The reporting requirement commenced on 29th October 2015 and it is estimated that between 12,000 and 17,000 companies are within its scope. The Home Office recommends that companies report within six months of their financial year end and as businesses with a year end of 31 March 2016 were the first in line to comply, accordingly all companies covered by the requirement should have reported by the end of September 2017. At the time of writing, just over 3,000 statements were available on the Modern Slavery Registry website.
The objective of this report is to provide a snapshot of company Slavery and Human Trafficking Statements published in compliance with the TISC clause. The authors chose to focus on companies that produce or provide products and services which reach a large number of customers and/or other businesses, and to complement the Business & Human Rights Resource Centre’s analysis of FTSE 100 statements by looking at smaller companies, those listed on other exchanges and private firms.
The report’s focus is companies who source raw materials associated with a heightened risk of modern slavery – cocoa from West Africa, mined gold, mica from India, palm oil from Indonesia, and tea from Assam – and companies operating in sectors that are widely recognized as being at heightened risk: garment production; hotels and accommodation; construction; football clubs (which due to the nature of their businesses include a wide range of functions including hospitality and retailing manufactured goods); and outsourcing companies. The authors look at 50 companies’ Slavery and Human Trafficking statements; 25 from companies sourcing raw materials, five each under each material; 25 from at-risk sectors, five from each sector.

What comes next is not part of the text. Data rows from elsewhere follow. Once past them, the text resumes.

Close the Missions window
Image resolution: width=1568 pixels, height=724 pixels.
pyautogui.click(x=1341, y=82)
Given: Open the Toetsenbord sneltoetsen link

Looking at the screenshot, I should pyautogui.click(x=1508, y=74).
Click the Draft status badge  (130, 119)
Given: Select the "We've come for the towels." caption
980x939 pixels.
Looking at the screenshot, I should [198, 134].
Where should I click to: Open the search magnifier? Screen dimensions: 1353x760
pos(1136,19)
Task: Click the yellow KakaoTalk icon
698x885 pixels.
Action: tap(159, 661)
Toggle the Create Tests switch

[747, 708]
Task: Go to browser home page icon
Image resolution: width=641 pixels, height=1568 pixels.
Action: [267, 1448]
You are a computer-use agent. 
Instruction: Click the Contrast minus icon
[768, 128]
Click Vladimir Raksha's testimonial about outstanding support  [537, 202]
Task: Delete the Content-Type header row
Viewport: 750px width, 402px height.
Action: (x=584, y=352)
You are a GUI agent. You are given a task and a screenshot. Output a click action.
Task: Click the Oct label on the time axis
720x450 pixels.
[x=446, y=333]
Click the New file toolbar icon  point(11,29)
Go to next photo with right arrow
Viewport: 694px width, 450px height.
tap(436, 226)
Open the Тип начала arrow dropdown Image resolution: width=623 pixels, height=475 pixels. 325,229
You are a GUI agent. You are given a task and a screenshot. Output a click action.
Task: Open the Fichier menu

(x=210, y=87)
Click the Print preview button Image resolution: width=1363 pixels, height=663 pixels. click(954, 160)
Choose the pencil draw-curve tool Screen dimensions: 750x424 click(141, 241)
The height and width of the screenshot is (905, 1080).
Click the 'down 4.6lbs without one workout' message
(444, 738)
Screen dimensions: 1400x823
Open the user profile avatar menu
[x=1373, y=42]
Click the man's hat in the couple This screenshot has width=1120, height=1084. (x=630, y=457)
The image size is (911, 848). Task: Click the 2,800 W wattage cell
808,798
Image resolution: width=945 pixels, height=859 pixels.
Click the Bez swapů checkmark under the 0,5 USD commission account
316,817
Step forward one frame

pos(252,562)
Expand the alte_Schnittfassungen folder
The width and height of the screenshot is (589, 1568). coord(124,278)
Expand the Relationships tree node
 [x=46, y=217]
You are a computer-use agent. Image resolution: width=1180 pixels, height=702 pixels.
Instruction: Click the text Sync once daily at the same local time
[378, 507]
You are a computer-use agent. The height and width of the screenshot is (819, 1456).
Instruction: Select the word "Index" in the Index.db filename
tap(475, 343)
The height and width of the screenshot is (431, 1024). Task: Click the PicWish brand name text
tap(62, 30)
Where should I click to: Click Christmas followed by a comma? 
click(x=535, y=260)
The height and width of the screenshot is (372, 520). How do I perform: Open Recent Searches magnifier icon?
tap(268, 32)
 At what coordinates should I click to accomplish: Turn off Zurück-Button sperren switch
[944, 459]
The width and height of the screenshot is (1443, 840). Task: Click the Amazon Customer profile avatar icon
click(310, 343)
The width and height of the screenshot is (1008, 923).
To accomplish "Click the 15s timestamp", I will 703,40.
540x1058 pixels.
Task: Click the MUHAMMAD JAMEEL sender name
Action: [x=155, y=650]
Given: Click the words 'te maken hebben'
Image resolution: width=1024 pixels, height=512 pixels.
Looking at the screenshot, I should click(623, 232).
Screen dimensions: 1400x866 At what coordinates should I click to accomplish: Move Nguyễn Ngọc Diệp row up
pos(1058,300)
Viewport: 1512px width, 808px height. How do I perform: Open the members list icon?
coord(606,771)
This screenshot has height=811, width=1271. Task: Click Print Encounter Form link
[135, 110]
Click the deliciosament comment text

The authors explore if and how companies include information on the particular raw material and sector-specific risks in their statements, looking particularly at the description of their operations and supply chains and their due diligence. These areas correspond broadly with points (a), (c) and (d) of the Act. The authors also looked for relevant information in other documents available on the companies’ websites, for instance Codes of Conduct. The authors were interested in the extent to which companies are making connections between the risk of slavery and human trafficking, wider labour rights issues (such as wages and working hours) and economic factors, most notably the price paid for raw materials.
The report itself does not allege directly that any of the named companies have slavery or human trafficking in their operations or supply chains.
As the deadline approaches for companies to publish transparency statements under the Modern Slavery Act, overall compliance with the reporting requirement is low, with an estimated 9,000-14,000 companies still to publish.
This report explores a very small sample (less than 2 per cent) of published statements from larger, well-known companies. In general, the authors find that The authors many of these statements are not compliant with the basic requirements of the legislation and that the majority do not address in substantive detail the six topic areas listed in the Act. This is despite the fact that relevant information, relating for instance to source countries for raw materials is often provided in other documents available on company websites. Many companies are not reporting on human rights due diligence and are not considering how their own business models can create risks of severe labour rights abuses.
The Modern Slavery Act has been described as a potential game-changer on supply chain transparency, but this will only be achieved with a considered and concerted effort across the private sector. As we move into the next year of reporting, companies have an opportunity to be open about the issues, to learn from good practice and to work together to drive real change.